Professores, estudantes e técnicos da Universidade Federal do Amazonas (Ufam) – mais representantes de instituições da sociedade civil organizada – protestaram ontem, pela manhã, no hall do Instituto de Ciências Humanas e Letras (ICHL), contra a violência e a impunidade. A manifestação foi gerada pela agressão física cometida pelos empresários Amin e Mansur Aziz, irmãos do vice-governador Omar Aziz, contra o professor doutor Gilson Monteiro, do Departamento de Comunicação Social da Ufam. Monteiro foi agredido a socos e pontapés dentro da sala de aula.

Os irmãos Aziz foram chamados por uma aluna – filha de um deles – que não gostou de ouvir o professor mencionar o nome do vice-governador como um dos citados pela CPMI que investigou crimes de pedofilia e corrupção de crianças e adolescentes no Brasil. Monteiro explicou que se referiu a um fato de domínio público como exemplo da relação entre poder e imprensa. Omar teria, na época, tentado impedir que essa investigação ocorresse e que o caso viesse a público. “Eu fui agredido fisicamente, mas a maior agressão é contra a universidade”, disse Monteiro. A Polícia Federal abriu inquérito para investigar as circunstâncias da agressão.
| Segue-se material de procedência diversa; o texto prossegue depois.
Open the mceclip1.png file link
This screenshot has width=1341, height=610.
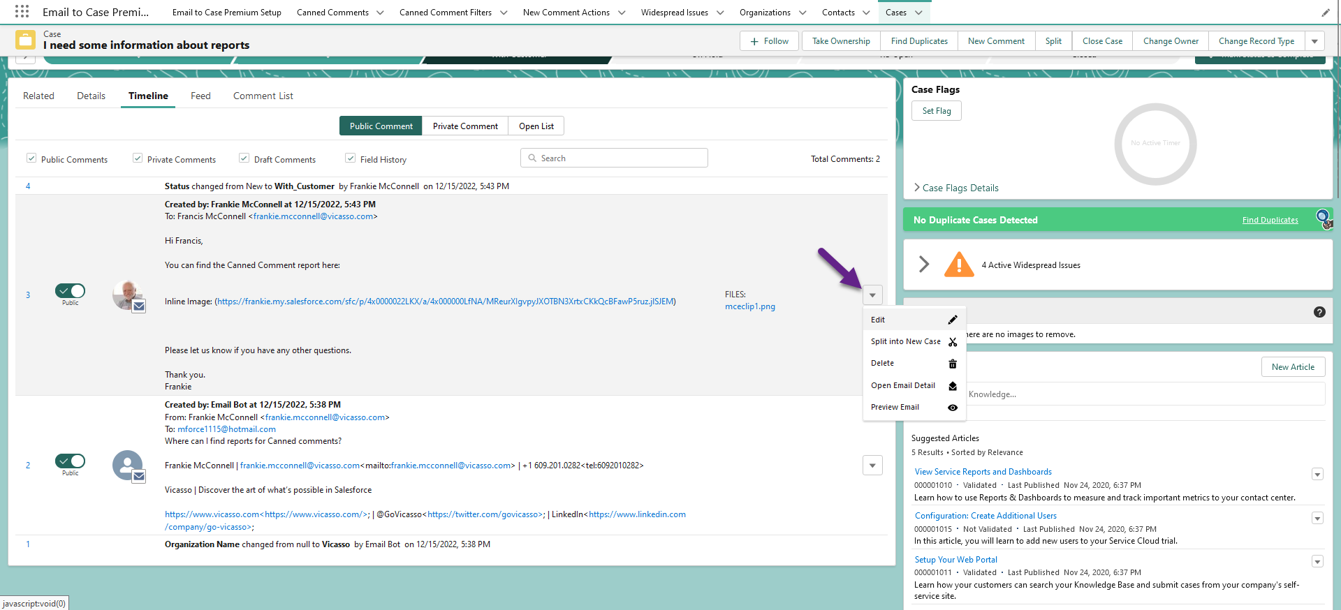click(750, 306)
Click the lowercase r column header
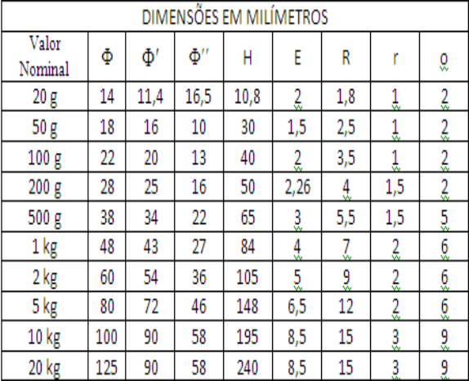469x381 pixels. click(x=395, y=56)
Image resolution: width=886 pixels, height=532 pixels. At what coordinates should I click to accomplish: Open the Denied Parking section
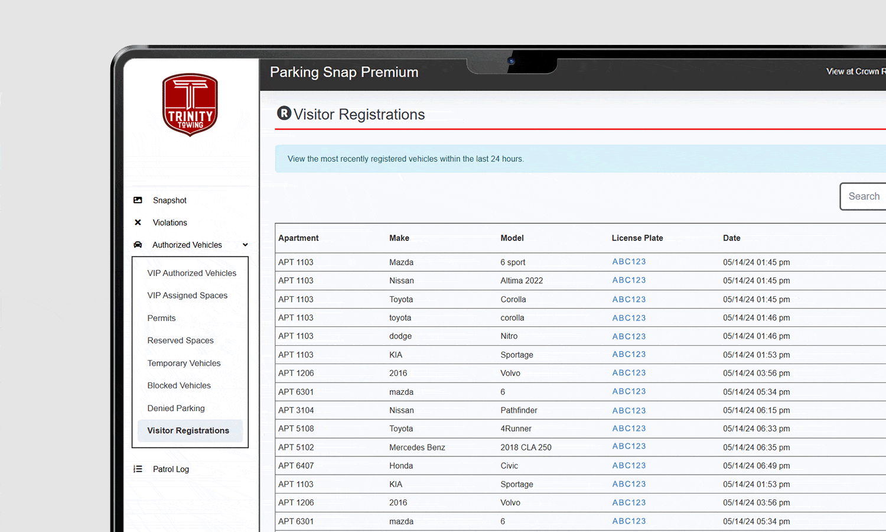tap(176, 408)
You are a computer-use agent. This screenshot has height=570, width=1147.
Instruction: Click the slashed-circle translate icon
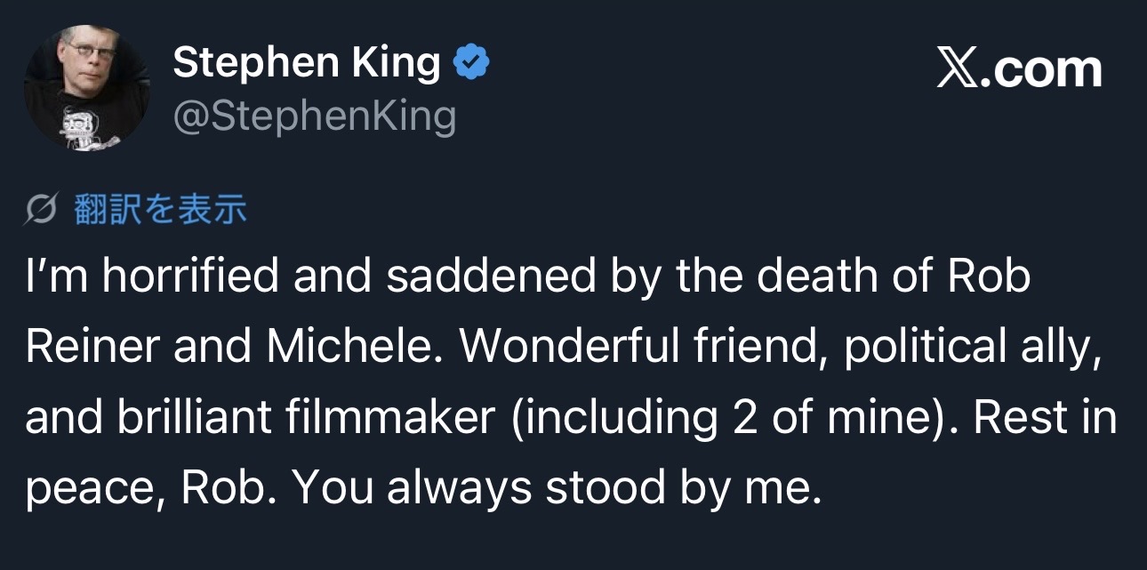(44, 210)
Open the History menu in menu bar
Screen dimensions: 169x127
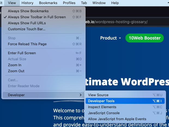pyautogui.click(x=27, y=3)
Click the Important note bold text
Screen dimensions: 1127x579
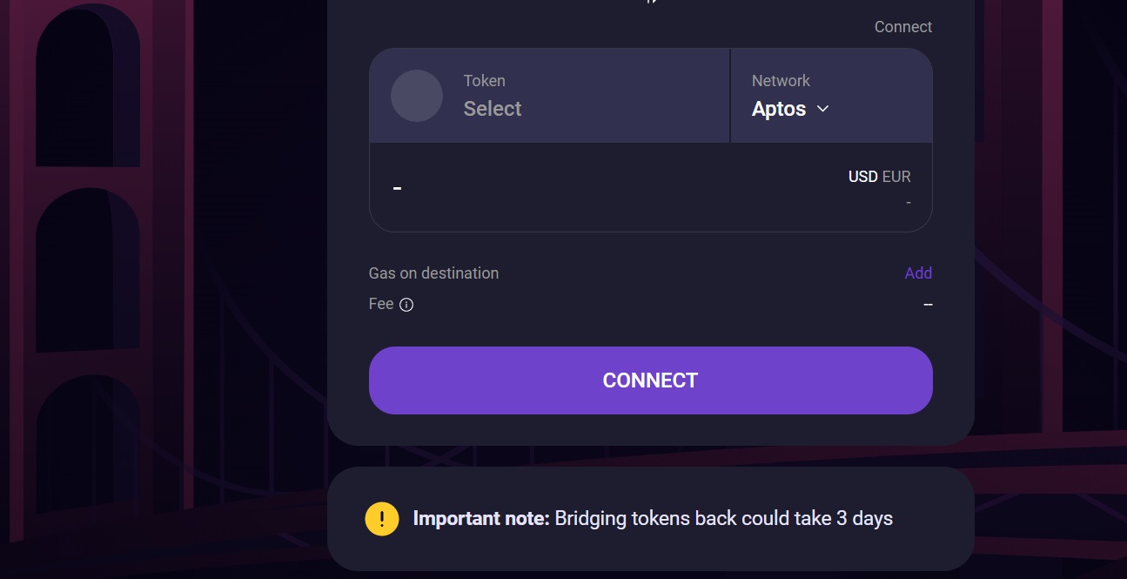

No final do ato público, os manifestantes foram até a reitoria da Ufam exigir um posicionamento público do reitor Heidemberg Frota contra o ato de violência dos irmãos do vice-governador a um dos servidores da instituição. Nenhum dirigente da universidade foi encontrado no local. Entidades do movimento social organizam uma grande manifestação de apoio à liberdade de expressão e contra a violência.

Confira o manifesto do ato público:

MANIFESTO GILSON MONTEIRO

A LIÇÃO DE AZIZ


Em 10 de dezembro de 1948, a Assembléia Geral das Nações Unidas proclamou um documento que entre nós parece estar sendo esquecido:

Em seu preâmbulo, diz aquele memorável documento:


A Assembléia Geral proclama

A presente Declaração Universal dos Diretos Humanos como o ideal comum a ser atingido por todos os povos e todas as nações, com o objetivo de que cada indivíduo e cada órgão da sociedade, tendo sempre em mente esta Declaração, se esforce, através do ensino e da educação, por promover o respeito a esses direitos e liberdades, e, pela adoção de medidas progressivas de caráter nacional e internacional, por assegurar o seu reconhecimento e a sua observância universais e efetivos, tanto entre os povos dos próprios Estados-Membros, quanto entre os povos dos territórios sob sua jurisdição.

Hoje, neste dia triste, sem esquecer dos artigos onde se declaram os direitos à vida, à integridade física e à segurança pessoal, temos de recitar os artigos XVIII e XIX :

Toda pessoa tem direito à liberdade de pensamento, consciência e religião; este direito inclui a liberdade de mudar de religião ou crença e a liberdade de manifestar essa religião ou crença, pelo ensino, pela prática, pelo culto e pela observância, isolada ou coletivamente, em público ou em particular.

e

Toda pessoa tem direito à liberdade de opinião e expressão; este direito inclui a liberdade de, sem interferência, ter opiniões e de procurar, receber e transmitir informações e idéias por quaisquer meios e independentemente de fronteiras.

No dia 11 de maio de 2009, em sua sala de aula, no Instituto de Ciências Humanas e Letras, o Professor Gilson Monteiro, jornalista, candidato a Reitor nas eleições ocorridas na Universidade Federal do Amazonas no último mês de abril foi agredido com socos e pontapés, com palavras e gestos que o ameaçaram de morte. Um dos alunos presentes tentou socorrê-lo, mas foi advertido pelo agressor de que daquela forma seriam tratados todos os que mexerem com sua família. Nos dias seguintes, autoridades exercendo as mais altas funções no poder Legislativo e no Poder Executivo do Estado do Amazonas saíram em defesa do agressor e condenaram a vítima. O poder judiciário ainda não se manifestou.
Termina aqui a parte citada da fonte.